▶ _PROBLEM TO WORK ON_
For each statement, say yes or no to whether it agrees with the Coriolis build notes, and quote the words of the notes that decide it. (a) The qwt-qt5 packages can be obtained from the EPEL repository. (b) The ccb.py script can be run in graphical mode. (c) Installing Qwt for both Qt 4 and Qt 5 is safe.

▶ _SELECTION_

===

The package qwt-qt5-devel and it's dependency qwt-qt5 are not provided by any standard repository (like epel). You may download them from the LIP6 Addons Repository Then run:
dummy@lepka:~> yum localinstall -y qwt-qt5-6.1.2-4.fc23.x86_64.rpm \
qwt-qt5-devel-6.1.2-4.fc23.x86_64.rpm # Qwt for Qt 5.
At step 4, add a --qt5 argument to the ccb.py command line.
The Python scripts that make use of PyQt in crlcore and cumulus must be edited to import PyQt5 instead of PtQt4 (should find a way to automatically switch between the two of them).
The complete list of ccb functionalities can be accessed with the --help argument. It also may be run in graphical mode (--gui).
The Release.Shared default version of the Coriolis is built stripped of symbols and optimized so that it makes analysing a core dump after a crash difficult. In the (unlikely) case of a crash, you may want to build, alongside the optimized version, a debug one which allows forensic examination by gdb (or valgrind or whatever).
Run again ccb.py, adding the --debug argument:
dummy@lepka:coriolis> ./bootstrap/ccb.py --project=support \
--project=coriolis \
--make="-j4 install" --debug
As cgt is a Python script, the right command to run gdb is:
dummy@lepka:work> gdb python core.XXXX
First, install or check that the required prerequisites are installed:
dummy@lepka:~> sudo apt-get install -y build-essential binutils-dev \
git cmake bison flex gcc python-dev \
libboost-all-dev libboost-python-dev \
zlib1g-dev libxml2-dev rapidjson-dev libbz2-dev
To use with Qt 4:
dummy@lepka:~> sudo apt-get install -y qt4-dev-tools libqwt-dev python-qt4
To use with Qt 5:
dummy@lepka:~> sudo apt-get install -y qtbase5-dev libqt5svg5-dev libqwt-qt5-dev \
python-pyqt5
Note
Do not install both versions of Qwt (for Qt 4 and Qt 5), this will confuse the installer and end up with a non functional software (it uses the headers from one Qt and libraries from the other version).

===

▶ _Records_
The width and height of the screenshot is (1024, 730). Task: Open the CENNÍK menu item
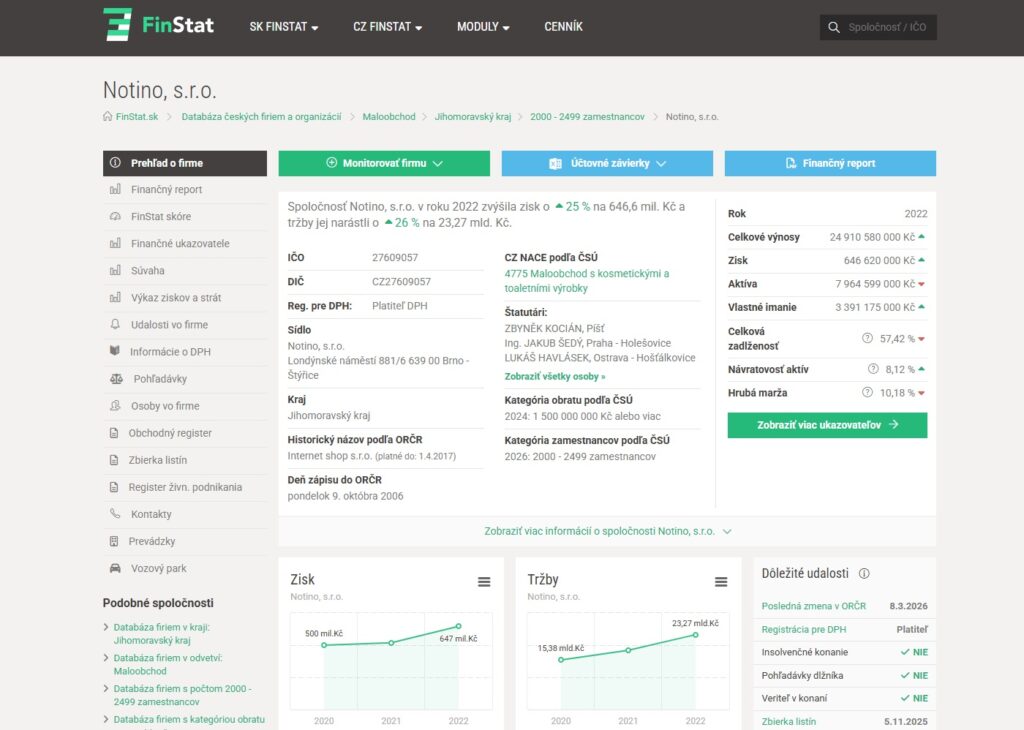pyautogui.click(x=563, y=27)
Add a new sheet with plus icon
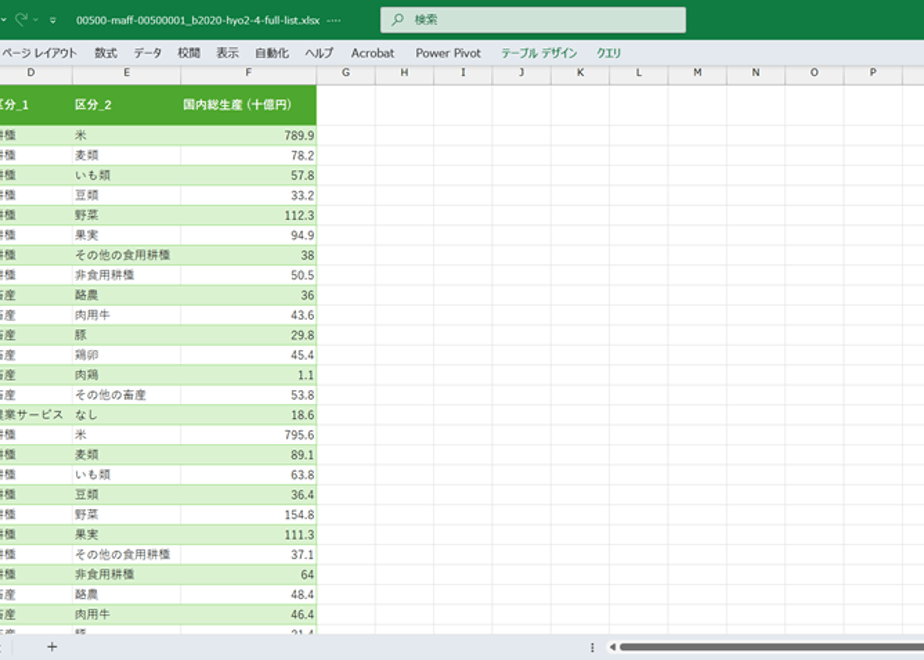 coord(52,646)
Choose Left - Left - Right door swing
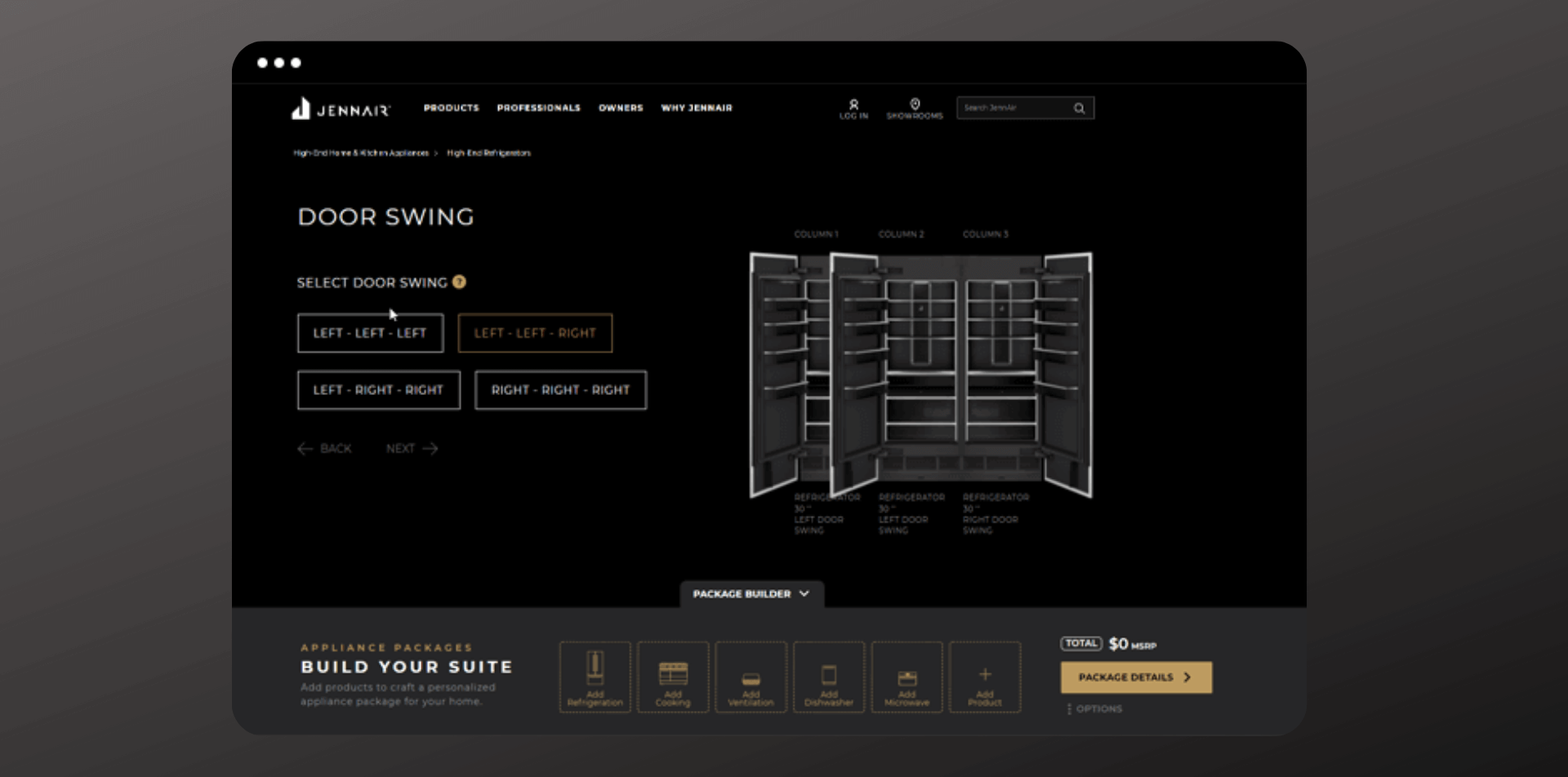Screen dimensions: 1568x777 (535, 333)
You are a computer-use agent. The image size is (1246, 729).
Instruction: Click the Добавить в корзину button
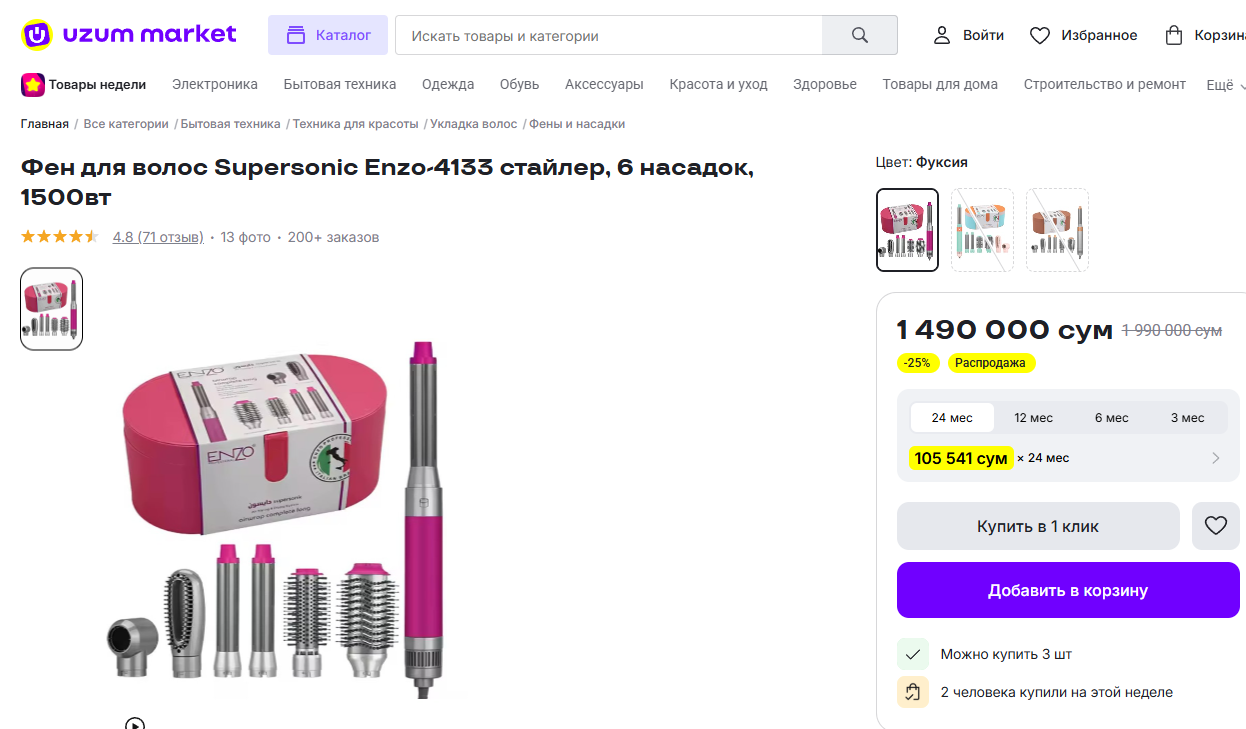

===

▶ _THE RESPONSE_
(a) No: "The package qwt-qt5-devel and it's dependency qwt-qt5 are not provided by any standard repository (like epel)."
(b) Yes: "It also may be run in graphical mode (--gui)."
(c) No: "Do not install both versions of Qwt (for Qt 4 and Qt 5), this will confuse the installer and end up with a non functional software"